Questions:
1. Name every person the passage on science and public opinion quotes directly.
2. Pick up the passage on science and public opinion after its final sentence and carry it forward.

Reading passage:

··········

As long ago as 1994, astronomer Carl Sagan expressed concern about the trend toward an American society in which people are "clutching our crystals and religiously consulting our horoscopes, our critical faculties in steep decline, unable to distinguish between what's true and what feels good, we slide, almost without noticing, into superstition and darkness." And in the book, The March of Unreason, British politician Dick Taverne (a.k.a. Lord Taverne of Pimlico) posited that "in the practice of medicine, popular approaches to farming and food, policies to reduce hunger and disease and many other practical issues, there is an undercurrent of irrationality that threatens science-dependent progress and even [threatens] the civilized basis of our democracy."
After all, fewer than one in four people know what a molecule is.
Getting policy recommendations on obscure and complex technical questions from lay citizens (recruited by the NSF in newspaper advertisements) is sort of like getting medical advice from a bartender. Public opinion often cannot distinguish readily between plausibility and provability, nor does consensus among non-experts necessarily lead to valid conclusions. As Nobel Laureate Anatole France observed, "If fifty million people say a foolish thing, it is still a foolish thing."
Why is public opinion on such issues so distorted? One reason is the phenomenon of "information cascade." This is the way in which incorrect ideas gain acceptance by being repeatedly parroted until they are accepted as true even in the absence of persuasive evidence. Many misconceptions about certain disciplines, technologies, or products—such as chemicals, nuclear power, and genetic engineering—arise from the constant drumbeat of dubious accusations from advocacy groups, politicians, and the media. The promotion of technophobia has become a major industry in the United States and Europe.

··········

Data extract:
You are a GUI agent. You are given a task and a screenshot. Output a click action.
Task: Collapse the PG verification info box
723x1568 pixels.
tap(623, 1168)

··········

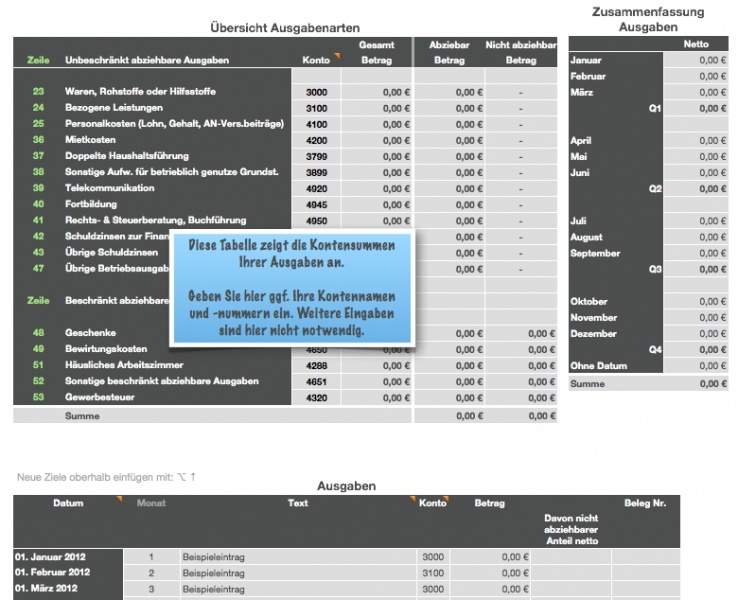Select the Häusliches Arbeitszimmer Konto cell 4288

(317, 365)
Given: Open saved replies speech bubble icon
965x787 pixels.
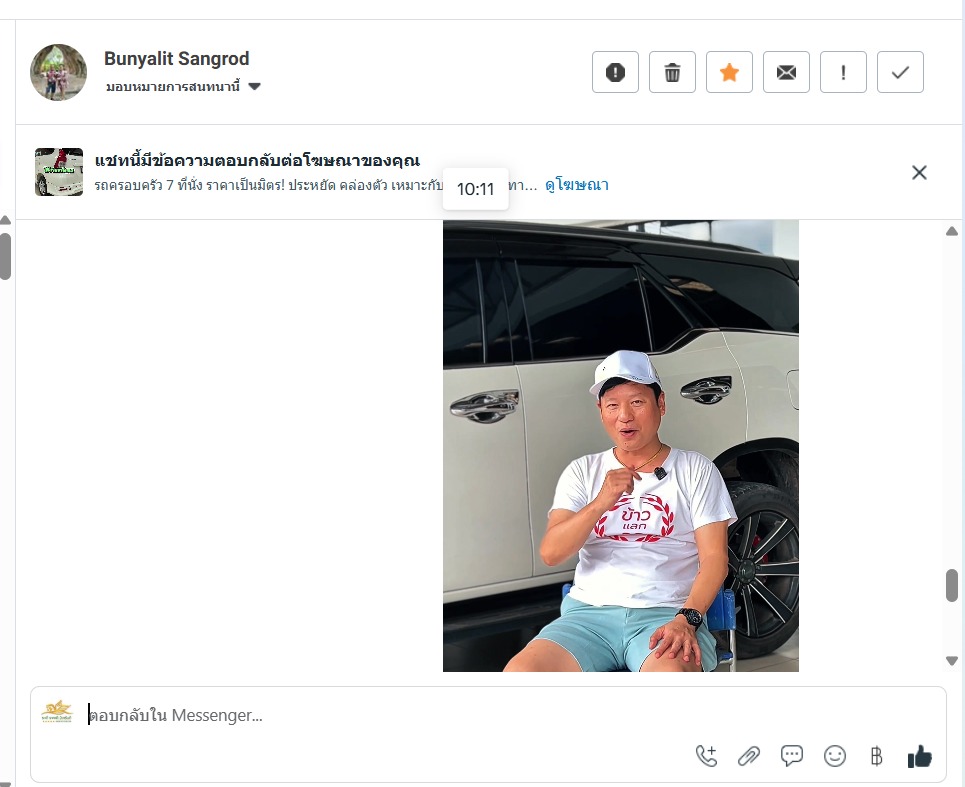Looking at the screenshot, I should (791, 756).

··········

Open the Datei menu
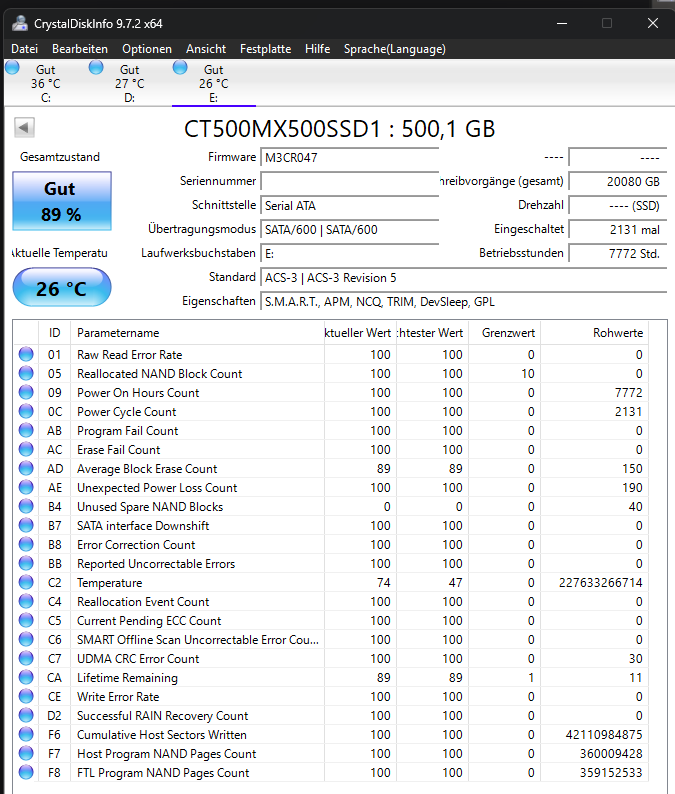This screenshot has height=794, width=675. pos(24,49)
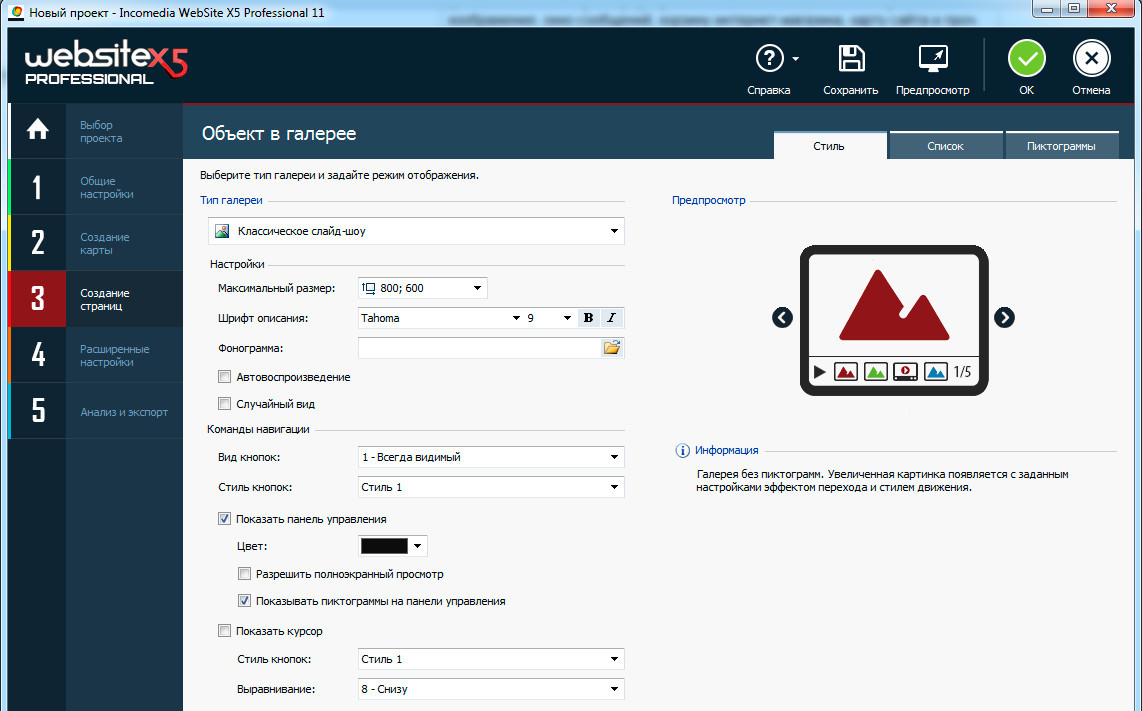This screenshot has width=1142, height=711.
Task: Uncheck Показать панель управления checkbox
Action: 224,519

··········

Answers per task:
1. Carl Sagan, Dick Taverne, Anatole France

2.
Another contributing factor is what has been dubbed "rational ignorance," which comes into play when the cost of sufficiently informing oneself about an issue to make an informed decision on it outweighs any potential benefit one could reasonably expect from that decision. For example, citizens occupied with the concerns of daily living—families, jobs, health—may not consider it to be cost-effective to study the potential risks and benefits of nuclear power plants or of plasticizers in children’s toys.
The formulation of public policy can be difficult, to be sure. But if democratic governments are to take public opinion into account, they must discount the ignorance and prejudice of the public when they form policy. Government officials must lead. They must be prepared to explain their actions, and be accountable to their constituents. But these days, science, technology, trade, regulatory policy, and foreign policy often fall victim to a dubious form of governing—governing by the polls. There’s a word for that: pandering.